Il ne me semble pas cependant que la recherche d'une nouvelle langue qui serait la synthèse des parlers actuels soit nécessaire. Ceci pour plusieurs raisons : la première est la difficulté de la chose dans la mesure où chacun voudrait privilégier ses habitudes linguistiques ; ce serait là un facteur supplémentaire de conflit, puisque nous serions emmenés à faire des choix qui laisseraient insatisfaits les groupes ethniques dont les dialectes ne seraient pas intégrés ; évitons cette pomme de discorde supplémentaire.
La seconde raison est qu'il nous faut résolument nous ouvrir au monde ; il nous faut maintenir à tout prix l'intercompréhension avec le reste du monde ; or, je ne pense pas qu'un langage qui nous serait propre puisse en l'état actuel du monde attirer des praticiens autres qu'africains. Nous ouvrir au monde certes, mais en préservant nos habitudes linguistiques. Cette nécessité de sauvegarde est satisfaite pour le moment et le restera tant que le noyau familial à l'africaine, mais aussi les liens entre les groupes sociaux subsisteront et continueront à jouer pleinement leur rôle de transmission et de préservation.
En d’autres termes, nous ne devons pas oublier qu’une politique linguistique, s’il doit en y avoir une, ne peut que mettre l’ouverture sur le monde au premier plan. Cela nous impose d’éviter tout chauvinisme linguistique sous prétexte d’originalité ou d’indépendance…

Par la force des choses, l’anglais est inévitable actuellement ; mais, pour des raisons historiques, il nous faut faire une place au moins aussi importante au français qui me semble être le véritable héritier de la Grèce antique quant à la richesse des subtilités que cette langue autorise dans l'expression des concepts.

C'est l'approche qui me parait être la bonne attitude dès lors que nos parlers africains sont préservés. Je pense pour conclure qu’il est inutile de nous lancer dans la recherche d’une autre langue ; je n'en vois pas la nécessité.

--- Documents fournis ---
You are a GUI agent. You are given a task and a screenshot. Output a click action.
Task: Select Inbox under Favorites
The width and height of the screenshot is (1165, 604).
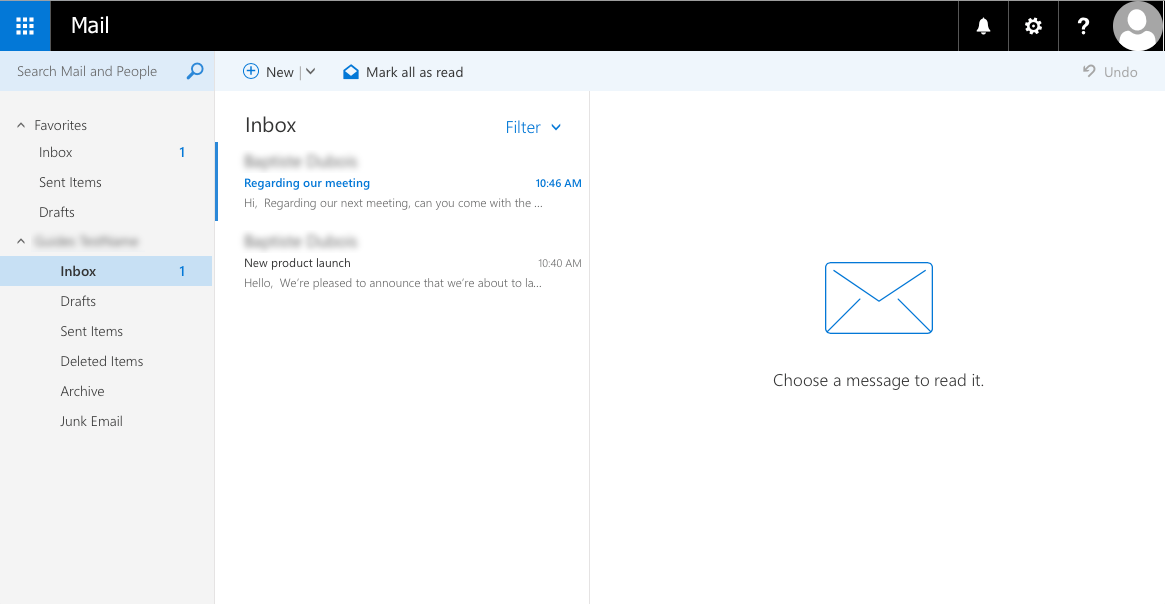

--- Consignes ---
A - Répondez aux questions suivantes sur le texte consacré à la politique linguistique, chacune sur sa propre ligne :
(i) Quelle langue le texte juge-t-il inévitable actuellement ?
(ii) Quelle est la première raison avancée contre la recherche d'une nouvelle langue synthétisant les parlers actuels ?
(iii) Que doit mettre au premier plan une politique linguistique, selon le texte ?
B - Recopiez mot pour mot le passage du texte sur la politique linguistique qui commence aux mots « En d’autres termes, nous » et se termine après les mots « l'expression des concepts. ».
C - Rédigez la suite du texte sur la politique linguistique en Afrique, à partir de sa dernière phrase.

--- Réponses par consigne ---
A -
(i) L'anglais.
(ii) La difficulté de la chose, dans la mesure où chacun voudrait privilégier ses habitudes linguistiques.
(iii) L'ouverture sur le monde.

B -
En d’autres termes, nous ne devons pas oublier qu’une politique linguistique, s’il doit en y avoir une, ne peut que mettre l’ouverture sur le monde au premier plan. Cela nous impose d’éviter tout chauvinisme linguistique sous prétexte d’originalité ou d’indépendance…

Par la force des choses, l’anglais est inévitable actuellement ; mais, pour des raisons historiques, il nous faut faire une place au moins aussi importante au français qui me semble être le véritable héritier de la Grèce antique quant à la richesse des subtilités que cette langue autorise dans l'expression des concepts.

C -
• Philosophe, vous vous interrogez sur le « commencement » et les divinités yorubas. Cette riche mythologie se développe dans des légendes transmises oralement qui ont encore cours aujourd’hui. En particulier, vous mettez en relief le lien reliant ces croyances au développement du vaudou qui a conquis les Caraïbes et une importante partie de l’Amérique du Sud. Ce retour aux sources, essentiel sur un plan historique et lié au développement de l’esclavage, a t’il des conséquences directes sur l’essaimage des traditions vaudoues dans le monde ?

Je peux répondre sans hésiter que sans les horreurs de l'esclavage – dont je rappelle au passage que nous africains sommes aussi responsables – la culture vaudou n'aurait pas la notoriété qui est la sienne actuellement. Toutefois, son aire d'influence irait certainement au delà du golfe du Bénin pour la simple raison que les peuples issus de Tado se sont très largement répandus à travers l'Afrique, grâce notamment à la colonisation.
Mais, est-ce que je peux parler de retour aux sources ? Je m’interroge ! Je m’interroge, car, les peuples qui venaient de Tado ne se sont jamais départis des légendes fondatrices de leur culture quelles que furent les pérégrinations et quelles que soient les incertitudes des temps…
J’avais tenu à préciser que l’origine n’était ni Haïti ni les caraïbes ni l’Amérique du Sud tout en rendant hommage à la ténacité et au courage des peuples Noirs transplantés qui, malgré la formidable pression à laquelle ils étaient soumis, malgré l’insécurité de chaque instant, avaient su préserver ces légendes de l’oubli quitte à masquer très subtilement certains des éléments à préserver.

Si retour aux sources il doit y avoir, ce serait celui vers les sources pédagogiques, celles qui révèlent le sens véritable des légendes ; celles qui dégagent l’enseignement qui y est enchâssé.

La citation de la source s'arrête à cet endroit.